- [Element lookup material]:
* * * *

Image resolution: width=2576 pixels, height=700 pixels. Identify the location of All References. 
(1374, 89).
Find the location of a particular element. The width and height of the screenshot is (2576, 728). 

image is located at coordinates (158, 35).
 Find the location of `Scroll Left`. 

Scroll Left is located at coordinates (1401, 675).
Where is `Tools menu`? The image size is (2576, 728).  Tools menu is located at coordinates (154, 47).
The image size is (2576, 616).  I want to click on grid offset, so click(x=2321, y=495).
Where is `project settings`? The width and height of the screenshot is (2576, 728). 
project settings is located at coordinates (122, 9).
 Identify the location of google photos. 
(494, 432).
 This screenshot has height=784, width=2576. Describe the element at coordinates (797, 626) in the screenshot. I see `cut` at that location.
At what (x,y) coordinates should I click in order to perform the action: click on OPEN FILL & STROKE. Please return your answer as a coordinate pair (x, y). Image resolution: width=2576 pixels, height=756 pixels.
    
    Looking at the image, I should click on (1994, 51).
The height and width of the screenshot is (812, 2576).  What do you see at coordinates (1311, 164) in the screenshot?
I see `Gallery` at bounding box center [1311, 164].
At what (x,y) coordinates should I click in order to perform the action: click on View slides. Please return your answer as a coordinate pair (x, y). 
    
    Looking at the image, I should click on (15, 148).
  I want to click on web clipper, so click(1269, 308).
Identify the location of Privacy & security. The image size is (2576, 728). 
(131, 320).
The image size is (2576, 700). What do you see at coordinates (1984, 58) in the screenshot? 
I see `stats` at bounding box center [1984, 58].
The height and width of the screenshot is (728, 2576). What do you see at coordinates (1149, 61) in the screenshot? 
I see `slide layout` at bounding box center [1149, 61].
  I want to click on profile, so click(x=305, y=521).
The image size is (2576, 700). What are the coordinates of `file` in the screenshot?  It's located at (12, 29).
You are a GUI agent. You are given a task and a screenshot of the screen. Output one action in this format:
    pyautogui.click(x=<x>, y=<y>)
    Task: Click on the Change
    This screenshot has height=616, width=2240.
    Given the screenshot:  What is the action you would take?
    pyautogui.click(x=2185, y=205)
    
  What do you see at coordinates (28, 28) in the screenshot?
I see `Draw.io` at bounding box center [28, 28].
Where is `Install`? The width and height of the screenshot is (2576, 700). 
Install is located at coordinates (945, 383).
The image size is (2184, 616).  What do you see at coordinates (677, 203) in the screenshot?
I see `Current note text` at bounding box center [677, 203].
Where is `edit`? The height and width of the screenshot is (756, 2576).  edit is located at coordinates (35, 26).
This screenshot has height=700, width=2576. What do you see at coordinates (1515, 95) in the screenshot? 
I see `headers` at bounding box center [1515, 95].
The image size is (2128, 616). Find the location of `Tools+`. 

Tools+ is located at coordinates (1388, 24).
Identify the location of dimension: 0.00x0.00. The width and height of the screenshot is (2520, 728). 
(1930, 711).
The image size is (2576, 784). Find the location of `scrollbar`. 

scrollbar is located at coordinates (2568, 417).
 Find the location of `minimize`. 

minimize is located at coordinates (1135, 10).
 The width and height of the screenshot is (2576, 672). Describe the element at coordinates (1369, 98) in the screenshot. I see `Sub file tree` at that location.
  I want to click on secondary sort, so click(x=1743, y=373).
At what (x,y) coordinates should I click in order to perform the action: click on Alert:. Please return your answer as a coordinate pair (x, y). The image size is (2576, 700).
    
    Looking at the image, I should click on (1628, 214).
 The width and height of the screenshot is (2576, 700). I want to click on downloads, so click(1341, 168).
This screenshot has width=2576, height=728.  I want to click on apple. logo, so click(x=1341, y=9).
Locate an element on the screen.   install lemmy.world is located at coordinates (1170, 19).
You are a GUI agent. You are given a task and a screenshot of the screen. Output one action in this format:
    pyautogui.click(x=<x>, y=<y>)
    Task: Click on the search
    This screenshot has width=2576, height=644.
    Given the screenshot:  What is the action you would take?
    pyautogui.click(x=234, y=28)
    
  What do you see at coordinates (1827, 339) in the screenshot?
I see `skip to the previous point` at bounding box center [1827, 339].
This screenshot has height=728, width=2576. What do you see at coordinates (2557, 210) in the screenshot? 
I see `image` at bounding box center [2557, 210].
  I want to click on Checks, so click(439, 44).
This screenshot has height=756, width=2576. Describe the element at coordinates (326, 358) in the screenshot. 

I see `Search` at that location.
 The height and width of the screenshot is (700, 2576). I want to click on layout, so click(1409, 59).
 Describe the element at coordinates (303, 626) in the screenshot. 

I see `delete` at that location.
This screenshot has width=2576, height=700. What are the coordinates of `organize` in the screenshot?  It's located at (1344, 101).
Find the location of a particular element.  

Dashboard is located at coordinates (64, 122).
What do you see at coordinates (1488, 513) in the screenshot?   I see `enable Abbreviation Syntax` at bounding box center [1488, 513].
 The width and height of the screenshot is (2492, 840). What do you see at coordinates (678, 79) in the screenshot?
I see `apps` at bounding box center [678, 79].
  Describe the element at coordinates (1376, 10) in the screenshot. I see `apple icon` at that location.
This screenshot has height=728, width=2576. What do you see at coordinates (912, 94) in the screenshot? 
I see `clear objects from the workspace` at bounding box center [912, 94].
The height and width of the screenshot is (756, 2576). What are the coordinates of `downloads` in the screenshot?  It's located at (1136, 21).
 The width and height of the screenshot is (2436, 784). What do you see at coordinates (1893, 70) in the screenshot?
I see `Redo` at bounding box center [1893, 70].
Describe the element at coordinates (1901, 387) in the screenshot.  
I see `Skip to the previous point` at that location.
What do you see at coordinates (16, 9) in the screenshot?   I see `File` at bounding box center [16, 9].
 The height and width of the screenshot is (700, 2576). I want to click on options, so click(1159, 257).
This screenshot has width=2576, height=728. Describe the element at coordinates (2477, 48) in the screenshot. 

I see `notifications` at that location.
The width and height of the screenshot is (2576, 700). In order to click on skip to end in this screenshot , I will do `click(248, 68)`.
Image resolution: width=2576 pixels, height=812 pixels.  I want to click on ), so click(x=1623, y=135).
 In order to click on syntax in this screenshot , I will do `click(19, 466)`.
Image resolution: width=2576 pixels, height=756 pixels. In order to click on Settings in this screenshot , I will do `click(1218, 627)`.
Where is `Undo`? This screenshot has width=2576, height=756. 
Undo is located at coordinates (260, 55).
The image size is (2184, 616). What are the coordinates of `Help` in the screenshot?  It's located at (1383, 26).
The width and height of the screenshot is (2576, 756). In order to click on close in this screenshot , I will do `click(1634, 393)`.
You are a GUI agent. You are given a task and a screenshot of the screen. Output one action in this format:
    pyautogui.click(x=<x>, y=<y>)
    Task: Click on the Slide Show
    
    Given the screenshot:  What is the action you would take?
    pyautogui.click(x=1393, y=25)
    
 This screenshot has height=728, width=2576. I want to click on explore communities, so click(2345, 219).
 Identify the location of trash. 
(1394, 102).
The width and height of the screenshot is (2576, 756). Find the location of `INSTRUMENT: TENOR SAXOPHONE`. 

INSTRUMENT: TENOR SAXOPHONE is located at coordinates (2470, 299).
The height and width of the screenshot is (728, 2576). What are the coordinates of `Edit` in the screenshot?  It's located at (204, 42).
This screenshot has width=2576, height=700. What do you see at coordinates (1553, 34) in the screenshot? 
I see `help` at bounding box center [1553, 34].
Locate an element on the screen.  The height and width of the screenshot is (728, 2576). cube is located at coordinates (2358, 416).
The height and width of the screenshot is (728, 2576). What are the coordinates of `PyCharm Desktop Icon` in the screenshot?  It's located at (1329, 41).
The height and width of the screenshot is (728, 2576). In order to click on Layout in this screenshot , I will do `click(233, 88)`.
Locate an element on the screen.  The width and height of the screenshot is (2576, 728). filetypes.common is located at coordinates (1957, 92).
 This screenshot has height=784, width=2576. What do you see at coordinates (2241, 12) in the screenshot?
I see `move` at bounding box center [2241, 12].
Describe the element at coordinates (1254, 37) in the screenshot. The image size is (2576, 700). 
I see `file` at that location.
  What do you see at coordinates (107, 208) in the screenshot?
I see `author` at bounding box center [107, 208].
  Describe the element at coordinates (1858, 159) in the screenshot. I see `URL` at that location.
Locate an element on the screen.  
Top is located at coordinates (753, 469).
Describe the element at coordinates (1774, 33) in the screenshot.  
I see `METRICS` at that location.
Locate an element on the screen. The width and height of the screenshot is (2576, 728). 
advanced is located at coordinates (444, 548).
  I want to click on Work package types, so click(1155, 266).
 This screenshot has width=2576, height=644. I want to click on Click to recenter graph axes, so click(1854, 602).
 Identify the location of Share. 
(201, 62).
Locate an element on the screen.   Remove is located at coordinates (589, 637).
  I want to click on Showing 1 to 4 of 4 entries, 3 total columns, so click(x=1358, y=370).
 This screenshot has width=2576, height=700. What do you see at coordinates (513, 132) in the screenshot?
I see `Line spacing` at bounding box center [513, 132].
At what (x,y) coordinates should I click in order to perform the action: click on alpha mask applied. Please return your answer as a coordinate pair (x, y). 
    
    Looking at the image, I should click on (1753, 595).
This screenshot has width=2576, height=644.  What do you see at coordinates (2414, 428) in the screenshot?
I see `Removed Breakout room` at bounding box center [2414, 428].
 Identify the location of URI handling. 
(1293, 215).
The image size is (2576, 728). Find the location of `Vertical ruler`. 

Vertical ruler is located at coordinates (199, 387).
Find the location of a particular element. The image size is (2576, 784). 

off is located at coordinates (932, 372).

* * * *

- [Stated goal]:
Output as a numbered list, with blank lines omitted, everything in the material from the line containing "The image size is (2576, 700). What are" down to the line containing "Install is located at coordinates (945, 383).", both lines included.

- [Solution for this problem]:
1. The image size is (2576, 700). What are the coordinates of `file` in the screenshot?  It's located at (12, 29).
2. You are a GUI agent. You are given a task and a screenshot of the screen. Output one action in this format:
3.     pyautogui.click(x=<x>, y=<y>)
4.     Task: Click on the Change
5.     This screenshot has height=616, width=2240.
6.     Given the screenshot:  What is the action you would take?
7.     pyautogui.click(x=2185, y=205)
8.   What do you see at coordinates (28, 28) in the screenshot?
9. I see `Draw.io` at bounding box center [28, 28].
10. Where is `Install`? The width and height of the screenshot is (2576, 700). 
11. Install is located at coordinates (945, 383).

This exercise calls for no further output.